— Begin Information provided —
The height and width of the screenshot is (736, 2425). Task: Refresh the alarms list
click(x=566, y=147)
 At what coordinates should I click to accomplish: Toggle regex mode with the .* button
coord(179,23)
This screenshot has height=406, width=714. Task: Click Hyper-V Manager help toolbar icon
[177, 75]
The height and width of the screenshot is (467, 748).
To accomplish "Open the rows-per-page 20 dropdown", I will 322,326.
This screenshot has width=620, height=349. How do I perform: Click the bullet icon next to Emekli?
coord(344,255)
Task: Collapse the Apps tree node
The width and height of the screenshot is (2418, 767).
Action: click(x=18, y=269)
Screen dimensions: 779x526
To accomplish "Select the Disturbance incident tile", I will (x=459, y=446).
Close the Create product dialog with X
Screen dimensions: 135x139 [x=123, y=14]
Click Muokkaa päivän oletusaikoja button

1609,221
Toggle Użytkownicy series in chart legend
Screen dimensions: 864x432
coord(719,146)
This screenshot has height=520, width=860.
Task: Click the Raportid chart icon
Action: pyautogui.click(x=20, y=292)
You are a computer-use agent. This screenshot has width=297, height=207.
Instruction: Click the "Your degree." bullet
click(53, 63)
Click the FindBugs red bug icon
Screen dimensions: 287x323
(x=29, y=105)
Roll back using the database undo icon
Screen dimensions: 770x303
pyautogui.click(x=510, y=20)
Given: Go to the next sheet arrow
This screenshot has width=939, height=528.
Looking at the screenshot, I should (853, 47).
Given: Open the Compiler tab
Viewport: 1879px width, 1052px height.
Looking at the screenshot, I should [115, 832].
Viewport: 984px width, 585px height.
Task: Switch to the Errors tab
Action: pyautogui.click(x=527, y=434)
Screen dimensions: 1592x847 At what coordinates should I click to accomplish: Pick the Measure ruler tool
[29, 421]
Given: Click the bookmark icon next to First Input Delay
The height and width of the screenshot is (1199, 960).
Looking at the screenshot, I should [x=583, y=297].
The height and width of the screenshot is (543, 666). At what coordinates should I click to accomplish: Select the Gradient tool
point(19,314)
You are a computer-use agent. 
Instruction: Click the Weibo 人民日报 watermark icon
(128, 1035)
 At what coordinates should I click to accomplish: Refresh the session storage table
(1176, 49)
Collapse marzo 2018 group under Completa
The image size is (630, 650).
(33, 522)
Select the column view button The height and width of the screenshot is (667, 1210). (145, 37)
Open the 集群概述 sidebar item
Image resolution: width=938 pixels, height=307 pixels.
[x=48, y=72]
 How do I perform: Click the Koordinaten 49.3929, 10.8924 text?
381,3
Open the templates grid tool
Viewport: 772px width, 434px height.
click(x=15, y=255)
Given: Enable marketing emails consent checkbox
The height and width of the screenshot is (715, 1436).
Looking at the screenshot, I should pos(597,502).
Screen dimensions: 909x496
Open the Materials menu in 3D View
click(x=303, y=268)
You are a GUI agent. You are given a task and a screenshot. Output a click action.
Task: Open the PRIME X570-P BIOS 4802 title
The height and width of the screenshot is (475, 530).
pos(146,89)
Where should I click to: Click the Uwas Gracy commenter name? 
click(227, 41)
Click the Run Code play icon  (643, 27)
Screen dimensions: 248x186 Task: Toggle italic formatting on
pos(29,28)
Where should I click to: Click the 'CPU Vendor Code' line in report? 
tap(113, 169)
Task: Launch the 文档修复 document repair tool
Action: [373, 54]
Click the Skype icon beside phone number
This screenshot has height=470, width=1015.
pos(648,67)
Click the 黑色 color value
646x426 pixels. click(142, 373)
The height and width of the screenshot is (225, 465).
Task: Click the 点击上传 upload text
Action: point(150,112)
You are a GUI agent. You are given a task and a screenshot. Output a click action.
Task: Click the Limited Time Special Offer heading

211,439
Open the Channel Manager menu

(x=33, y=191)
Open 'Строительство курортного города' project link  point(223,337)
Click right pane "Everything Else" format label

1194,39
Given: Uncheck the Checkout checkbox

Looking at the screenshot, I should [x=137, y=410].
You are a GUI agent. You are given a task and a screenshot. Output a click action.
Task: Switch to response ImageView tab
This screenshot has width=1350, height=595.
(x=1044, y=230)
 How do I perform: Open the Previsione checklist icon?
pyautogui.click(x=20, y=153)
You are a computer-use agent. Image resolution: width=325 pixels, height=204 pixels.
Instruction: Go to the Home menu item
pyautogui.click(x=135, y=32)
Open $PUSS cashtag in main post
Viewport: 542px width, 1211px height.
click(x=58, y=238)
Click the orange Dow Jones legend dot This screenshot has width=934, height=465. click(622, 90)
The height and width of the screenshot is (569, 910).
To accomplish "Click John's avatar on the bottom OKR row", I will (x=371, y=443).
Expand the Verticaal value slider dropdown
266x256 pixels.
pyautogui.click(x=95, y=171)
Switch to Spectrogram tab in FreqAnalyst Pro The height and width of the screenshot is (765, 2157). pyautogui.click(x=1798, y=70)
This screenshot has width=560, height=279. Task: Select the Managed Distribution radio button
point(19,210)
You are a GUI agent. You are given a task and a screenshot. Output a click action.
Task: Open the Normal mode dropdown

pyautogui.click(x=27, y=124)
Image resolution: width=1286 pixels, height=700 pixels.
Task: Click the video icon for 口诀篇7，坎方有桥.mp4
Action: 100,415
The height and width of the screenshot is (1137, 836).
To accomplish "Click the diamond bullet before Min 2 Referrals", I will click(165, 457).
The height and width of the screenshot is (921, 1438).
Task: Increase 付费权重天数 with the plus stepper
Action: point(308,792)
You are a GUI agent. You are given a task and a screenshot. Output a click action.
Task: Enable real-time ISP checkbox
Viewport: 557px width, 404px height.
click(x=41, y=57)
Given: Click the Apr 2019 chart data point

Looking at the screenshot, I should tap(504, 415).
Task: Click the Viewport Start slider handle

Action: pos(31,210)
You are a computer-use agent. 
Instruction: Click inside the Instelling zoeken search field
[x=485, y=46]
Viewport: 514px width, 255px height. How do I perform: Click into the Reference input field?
— End Information provided —
Challenge >>
Extract every line of the listing above without changing a single character.

Solution below >>
The height and width of the screenshot is (736, 2425). Task: Refresh the alarms list
click(x=566, y=147)
 At what coordinates should I click to accomplish: Toggle regex mode with the .* button
coord(179,23)
This screenshot has height=406, width=714. Task: Click Hyper-V Manager help toolbar icon
[177, 75]
The height and width of the screenshot is (467, 748).
To accomplish "Open the rows-per-page 20 dropdown", I will 322,326.
This screenshot has width=620, height=349. How do I perform: Click the bullet icon next to Emekli?
coord(344,255)
Task: Collapse the Apps tree node
The width and height of the screenshot is (2418, 767).
Action: click(x=18, y=269)
Screen dimensions: 779x526
To accomplish "Select the Disturbance incident tile", I will (x=459, y=446).
Close the Create product dialog with X
Screen dimensions: 135x139 [x=123, y=14]
Click Muokkaa päivän oletusaikoja button

1609,221
Toggle Użytkownicy series in chart legend
Screen dimensions: 864x432
coord(719,146)
This screenshot has height=520, width=860.
Task: Click the Raportid chart icon
Action: pyautogui.click(x=20, y=292)
You are a computer-use agent. This screenshot has width=297, height=207.
Instruction: Click the "Your degree." bullet
click(53, 63)
Click the FindBugs red bug icon
Screen dimensions: 287x323
(x=29, y=105)
Roll back using the database undo icon
Screen dimensions: 770x303
pyautogui.click(x=510, y=20)
Given: Go to the next sheet arrow
This screenshot has width=939, height=528.
Looking at the screenshot, I should (853, 47).
Given: Open the Compiler tab
Viewport: 1879px width, 1052px height.
Looking at the screenshot, I should [115, 832].
Viewport: 984px width, 585px height.
Task: Switch to the Errors tab
Action: pyautogui.click(x=527, y=434)
Screen dimensions: 1592x847 At what coordinates should I click to accomplish: Pick the Measure ruler tool
[29, 421]
Given: Click the bookmark icon next to First Input Delay
The height and width of the screenshot is (1199, 960).
Looking at the screenshot, I should [x=583, y=297].
The height and width of the screenshot is (543, 666). At what coordinates should I click to accomplish: Select the Gradient tool
point(19,314)
You are a computer-use agent. 
Instruction: Click the Weibo 人民日报 watermark icon
(128, 1035)
 At what coordinates should I click to accomplish: Refresh the session storage table
(1176, 49)
Collapse marzo 2018 group under Completa
The image size is (630, 650).
(33, 522)
Select the column view button The height and width of the screenshot is (667, 1210). (145, 37)
Open the 集群概述 sidebar item
Image resolution: width=938 pixels, height=307 pixels.
[x=48, y=72]
 How do I perform: Click the Koordinaten 49.3929, 10.8924 text?
381,3
Open the templates grid tool
Viewport: 772px width, 434px height.
click(x=15, y=255)
Given: Enable marketing emails consent checkbox
The height and width of the screenshot is (715, 1436).
Looking at the screenshot, I should pos(597,502).
Screen dimensions: 909x496
Open the Materials menu in 3D View
click(x=303, y=268)
You are a GUI agent. You are given a task and a screenshot. Output a click action.
Task: Open the PRIME X570-P BIOS 4802 title
The height and width of the screenshot is (475, 530).
pos(146,89)
Where should I click to: Click the Uwas Gracy commenter name? 
click(227, 41)
Click the Run Code play icon  (643, 27)
Screen dimensions: 248x186 Task: Toggle italic formatting on
pos(29,28)
Where should I click to: Click the 'CPU Vendor Code' line in report? 
tap(113, 169)
Task: Launch the 文档修复 document repair tool
Action: [373, 54]
Click the Skype icon beside phone number
This screenshot has height=470, width=1015.
pos(648,67)
Click the 黑色 color value
646x426 pixels. click(142, 373)
The height and width of the screenshot is (225, 465).
Task: Click the 点击上传 upload text
Action: point(150,112)
You are a GUI agent. You are given a task and a screenshot. Output a click action.
Task: Click the Limited Time Special Offer heading

211,439
Open the Channel Manager menu

(x=33, y=191)
Open 'Строительство курортного города' project link  point(223,337)
Click right pane "Everything Else" format label

1194,39
Given: Uncheck the Checkout checkbox

Looking at the screenshot, I should [x=137, y=410].
You are a GUI agent. You are given a task and a screenshot. Output a click action.
Task: Switch to response ImageView tab
This screenshot has width=1350, height=595.
(x=1044, y=230)
 How do I perform: Open the Previsione checklist icon?
pyautogui.click(x=20, y=153)
You are a computer-use agent. Image resolution: width=325 pixels, height=204 pixels.
Instruction: Go to the Home menu item
pyautogui.click(x=135, y=32)
Open $PUSS cashtag in main post
Viewport: 542px width, 1211px height.
click(x=58, y=238)
Click the orange Dow Jones legend dot This screenshot has width=934, height=465. click(622, 90)
The height and width of the screenshot is (569, 910).
To accomplish "Click John's avatar on the bottom OKR row", I will (x=371, y=443).
Expand the Verticaal value slider dropdown
266x256 pixels.
pyautogui.click(x=95, y=171)
Switch to Spectrogram tab in FreqAnalyst Pro The height and width of the screenshot is (765, 2157). pyautogui.click(x=1798, y=70)
This screenshot has width=560, height=279. Task: Select the Managed Distribution radio button
point(19,210)
You are a GUI agent. You are given a task and a screenshot. Output a click action.
Task: Open the Normal mode dropdown

pyautogui.click(x=27, y=124)
Image resolution: width=1286 pixels, height=700 pixels.
Task: Click the video icon for 口诀篇7，坎方有桥.mp4
Action: 100,415
The height and width of the screenshot is (1137, 836).
To accomplish "Click the diamond bullet before Min 2 Referrals", I will click(165, 457).
The height and width of the screenshot is (921, 1438).
Task: Increase 付费权重天数 with the plus stepper
Action: point(308,792)
You are a GUI agent. You are given a task and a screenshot. Output a click action.
Task: Enable real-time ISP checkbox
Viewport: 557px width, 404px height.
click(x=41, y=57)
Given: Click the Apr 2019 chart data point

Looking at the screenshot, I should tap(504, 415).
Task: Click the Viewport Start slider handle

Action: pos(31,210)
You are a computer-use agent. 
Instruction: Click inside the Instelling zoeken search field
[x=485, y=46]
Viewport: 514px width, 255px height. How do I perform: Click into the Reference input field?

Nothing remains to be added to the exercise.